Грант остановился, налетев на очередной стол. Вопящие приближались, но рядом с ним оказалась лестница, прислоненная к одной из толстых балок, что поддерживали крышу. Чтобы до нее добраться, потребовалось меньше секунды. С трудом вскарабкавшись по перекладинам, он залез на поперечную балку, а затем пинком отшвырнул лестницу прямо на орущую внизу толпу.

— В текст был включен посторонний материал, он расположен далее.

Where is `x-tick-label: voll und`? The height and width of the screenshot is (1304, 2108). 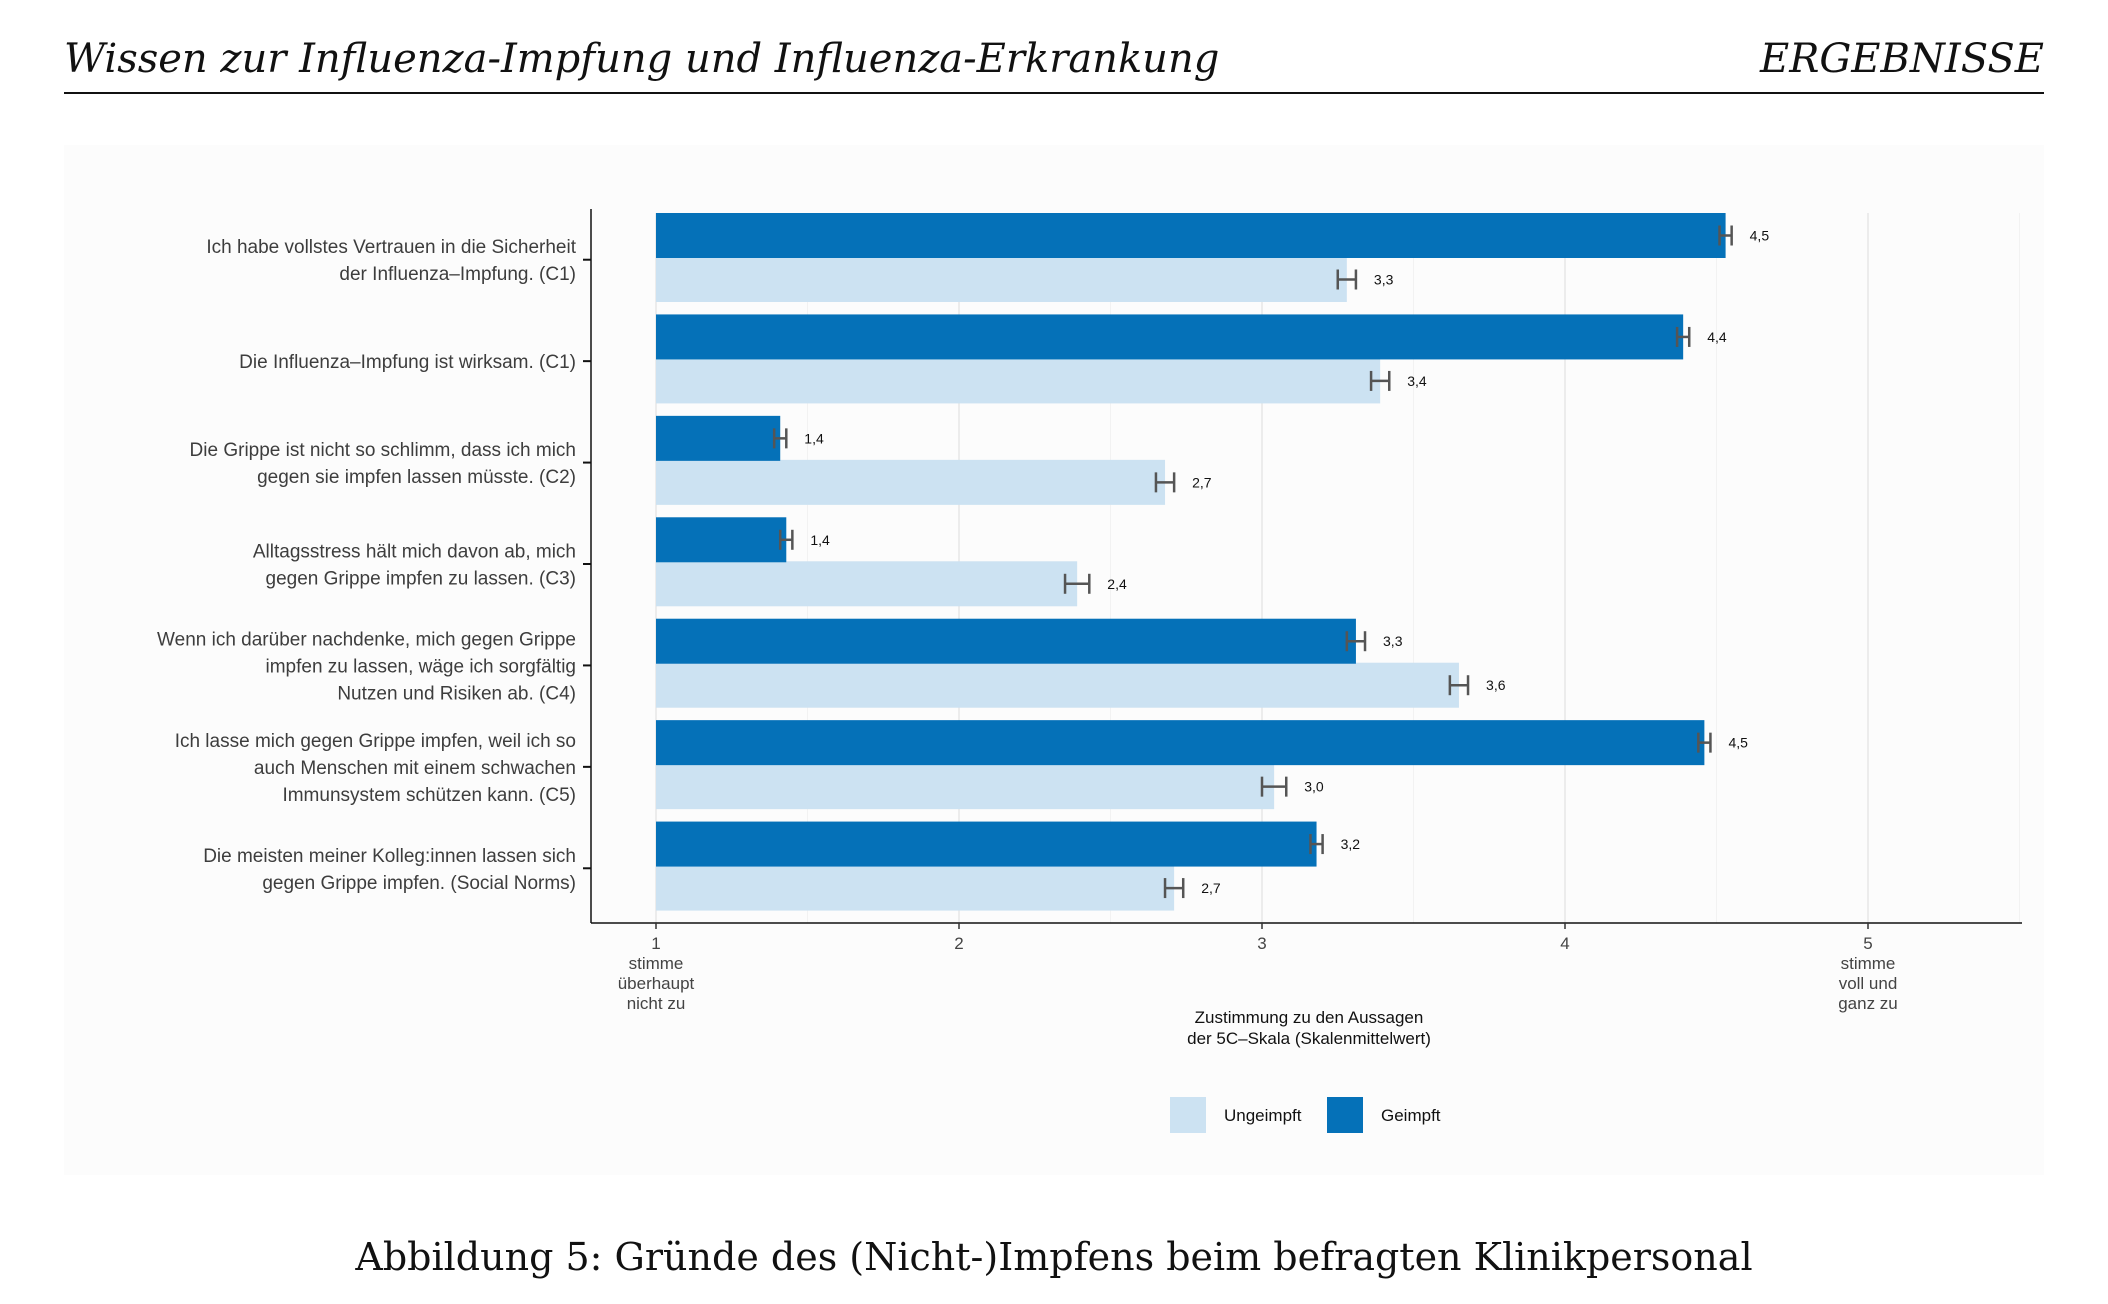 x-tick-label: voll und is located at coordinates (1868, 984).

На какое-то время он в безопасности. Народу внизу было меньше, чем показалось ему вначале, – похоже, основная толпа завывала где-то еще, преследуя очередную жертву. И тем не менее четверо не собирались отпускать его живым, яростно таращась из-под падавших на глаза лохм и крича про какое-то пятно, которое необходимо смыть с какого-то Н’тиг’ты. Те, у кого в руках были палицы, пытались бить его по ногам, но пьяно промахивались; однако ухмыляющийся верзила с мечом уже поднимал свое оружие, а еще один схватил табурет. Почувствовав болезненный удар по лодыжке, Грант понял, что оставаться здесь ему больше нельзя, и совершил поступок, на который не отважился бы еще час назад, – отпустил колонну, служившую ему опорой, побежал по неровной балке шириной меньше чем в фут.

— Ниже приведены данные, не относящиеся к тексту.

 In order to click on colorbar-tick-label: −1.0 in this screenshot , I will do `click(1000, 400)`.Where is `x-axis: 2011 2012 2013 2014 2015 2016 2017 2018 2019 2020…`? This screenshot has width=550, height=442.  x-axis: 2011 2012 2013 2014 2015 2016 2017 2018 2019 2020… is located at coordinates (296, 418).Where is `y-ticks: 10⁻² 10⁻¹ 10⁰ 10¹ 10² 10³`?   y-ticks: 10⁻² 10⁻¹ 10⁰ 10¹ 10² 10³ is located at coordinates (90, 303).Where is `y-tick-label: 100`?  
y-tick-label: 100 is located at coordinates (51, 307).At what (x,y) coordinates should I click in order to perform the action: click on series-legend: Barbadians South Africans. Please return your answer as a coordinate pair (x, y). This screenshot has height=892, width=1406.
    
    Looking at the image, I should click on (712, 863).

В иных обстоятельствах он бы наверняка свалился, но сейчас падение означало смерть, и ему удалось удержаться на ногах, хотя и самому в это совершенно не верилось. Преодолев последние десять футов, тяжело дыша, Грант прислонился к центральной колонне, откуда открывался прекрасный вид на огромное, как амбар, помещение.
Небольшая группа людей в штанах из шкур сражалась с опрокинутой им лестницей, пытаясь поставить ее на место и броситься за ним в погоню. Возле гигантского очага у дальней стены сгрудились три неопрятные женщины и толстяк. Но главный источник шума находился под ногами у Гранта.